In their preliminary group alone, they’ll face a Greek team that features one of the tournament’s best players in Giannis Antetokounmpo, an Australian club loaded with diverse NBA talent, and Spain, a program with a rich basketball history and the second-ranked country in the world. After the round robin, which Canada kicks off against Greece on July 27, the top two teams from each group advance to the quarterfinals, along with the two best third-place teams. For Canada to medal for only the second time at the Olympics and first since 1936 – when it defeated the United States on a muddy, outdoor tennis court – the team would have to play six games, winning the last three, and taking at least two of the first three.

They will be tested early and often, and given the level of elite competition they’ll see once they get to Paris, their fate should ultimately be determined by how much they’ve grown together over the past three years. That they’re even in this position, with a chance to make history on the world stage and potentially finish on the podium, is a direct result of that fateful meeting in Vegas. If they can use that newfound chemistry and continuity to their advance, fulfill their great promise, and win a medal, it will be a credit to those that asked for and made the long-term commitment.

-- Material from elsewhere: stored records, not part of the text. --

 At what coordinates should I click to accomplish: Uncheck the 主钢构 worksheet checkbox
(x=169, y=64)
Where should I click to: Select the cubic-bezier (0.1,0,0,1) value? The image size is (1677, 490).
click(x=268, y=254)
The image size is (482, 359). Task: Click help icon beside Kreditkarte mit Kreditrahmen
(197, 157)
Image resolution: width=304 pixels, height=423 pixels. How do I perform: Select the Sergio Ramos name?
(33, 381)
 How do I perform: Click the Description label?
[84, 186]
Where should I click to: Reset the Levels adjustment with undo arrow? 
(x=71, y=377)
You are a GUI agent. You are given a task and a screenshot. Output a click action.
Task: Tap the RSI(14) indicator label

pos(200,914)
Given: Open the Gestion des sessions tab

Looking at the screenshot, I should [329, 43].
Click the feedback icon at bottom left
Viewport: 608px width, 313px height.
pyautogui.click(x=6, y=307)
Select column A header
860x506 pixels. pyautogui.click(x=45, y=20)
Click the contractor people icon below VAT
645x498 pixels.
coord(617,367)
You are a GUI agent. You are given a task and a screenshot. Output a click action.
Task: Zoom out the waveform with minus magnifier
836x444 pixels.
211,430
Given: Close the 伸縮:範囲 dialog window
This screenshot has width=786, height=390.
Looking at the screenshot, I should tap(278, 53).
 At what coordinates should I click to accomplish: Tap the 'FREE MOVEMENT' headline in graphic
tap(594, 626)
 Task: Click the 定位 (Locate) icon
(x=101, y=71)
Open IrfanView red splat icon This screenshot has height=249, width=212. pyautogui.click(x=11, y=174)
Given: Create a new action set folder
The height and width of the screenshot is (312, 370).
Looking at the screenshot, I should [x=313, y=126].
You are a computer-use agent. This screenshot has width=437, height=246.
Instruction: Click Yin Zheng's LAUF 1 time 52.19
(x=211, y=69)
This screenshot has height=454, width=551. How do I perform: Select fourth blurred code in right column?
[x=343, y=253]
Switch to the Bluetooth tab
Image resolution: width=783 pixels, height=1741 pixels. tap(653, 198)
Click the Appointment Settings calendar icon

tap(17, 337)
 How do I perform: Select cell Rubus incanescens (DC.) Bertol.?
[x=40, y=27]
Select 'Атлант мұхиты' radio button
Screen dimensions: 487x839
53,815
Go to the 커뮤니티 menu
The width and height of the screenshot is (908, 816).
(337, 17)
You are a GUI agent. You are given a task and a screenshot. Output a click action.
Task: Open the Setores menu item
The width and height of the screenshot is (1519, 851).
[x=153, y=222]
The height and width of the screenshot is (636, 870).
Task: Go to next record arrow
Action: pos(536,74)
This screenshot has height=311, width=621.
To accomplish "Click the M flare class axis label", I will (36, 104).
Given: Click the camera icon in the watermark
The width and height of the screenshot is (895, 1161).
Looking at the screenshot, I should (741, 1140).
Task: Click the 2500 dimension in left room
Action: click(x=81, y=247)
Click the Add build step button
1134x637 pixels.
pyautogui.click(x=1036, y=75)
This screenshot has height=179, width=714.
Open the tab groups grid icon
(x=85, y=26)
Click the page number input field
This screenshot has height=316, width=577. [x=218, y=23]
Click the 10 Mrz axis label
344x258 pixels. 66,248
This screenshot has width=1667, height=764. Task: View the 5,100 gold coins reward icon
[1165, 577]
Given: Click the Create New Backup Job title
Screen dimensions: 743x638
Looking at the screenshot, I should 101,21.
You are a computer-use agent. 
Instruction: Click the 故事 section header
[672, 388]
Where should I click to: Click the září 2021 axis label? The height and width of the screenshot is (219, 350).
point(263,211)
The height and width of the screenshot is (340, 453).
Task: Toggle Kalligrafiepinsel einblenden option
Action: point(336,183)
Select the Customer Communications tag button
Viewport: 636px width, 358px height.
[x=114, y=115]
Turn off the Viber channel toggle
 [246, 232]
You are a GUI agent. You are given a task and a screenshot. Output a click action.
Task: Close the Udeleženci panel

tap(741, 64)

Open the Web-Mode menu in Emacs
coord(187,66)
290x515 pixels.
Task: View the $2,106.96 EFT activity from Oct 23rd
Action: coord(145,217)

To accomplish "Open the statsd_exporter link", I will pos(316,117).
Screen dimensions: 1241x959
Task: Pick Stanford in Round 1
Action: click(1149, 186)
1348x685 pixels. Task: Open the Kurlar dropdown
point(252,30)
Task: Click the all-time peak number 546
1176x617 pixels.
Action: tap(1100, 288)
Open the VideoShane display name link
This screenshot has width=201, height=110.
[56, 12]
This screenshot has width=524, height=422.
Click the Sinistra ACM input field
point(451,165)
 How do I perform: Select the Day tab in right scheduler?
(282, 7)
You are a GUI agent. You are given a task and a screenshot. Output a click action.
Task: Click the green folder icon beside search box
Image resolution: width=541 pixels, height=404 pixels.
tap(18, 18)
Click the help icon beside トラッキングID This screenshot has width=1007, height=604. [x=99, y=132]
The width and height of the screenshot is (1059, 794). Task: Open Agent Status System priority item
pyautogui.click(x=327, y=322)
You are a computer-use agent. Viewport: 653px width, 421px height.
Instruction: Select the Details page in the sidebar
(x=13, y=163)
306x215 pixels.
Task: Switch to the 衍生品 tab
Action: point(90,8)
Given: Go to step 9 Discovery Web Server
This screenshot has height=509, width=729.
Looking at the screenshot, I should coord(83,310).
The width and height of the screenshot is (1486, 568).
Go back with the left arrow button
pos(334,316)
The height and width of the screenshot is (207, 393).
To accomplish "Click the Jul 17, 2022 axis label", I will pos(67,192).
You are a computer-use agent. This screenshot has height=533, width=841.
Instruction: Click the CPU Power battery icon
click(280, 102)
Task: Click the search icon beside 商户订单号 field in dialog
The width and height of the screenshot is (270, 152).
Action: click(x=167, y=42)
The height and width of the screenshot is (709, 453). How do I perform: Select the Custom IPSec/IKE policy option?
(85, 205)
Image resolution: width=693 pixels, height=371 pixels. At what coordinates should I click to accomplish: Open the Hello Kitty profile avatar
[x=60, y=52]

It could also determine how strictly the program adheres to this prerequisite and requires player commitments for future Olympic cycles.

“I think that we’ve gotta wait and evaluate this summer and see how it’s going because the truth is you can’t stand pat, things are always changing or growing,” Barrett told TSN on Wednesday. “I think what we have right now, though, is we have a number of athletes that have played at the senior level, they do have experience, and they do know the way we play, so that’s good. I think you have to look at each quad differently, see what it’s calling for and then make your decisions. But no matter what you do you can’t win without commitment.”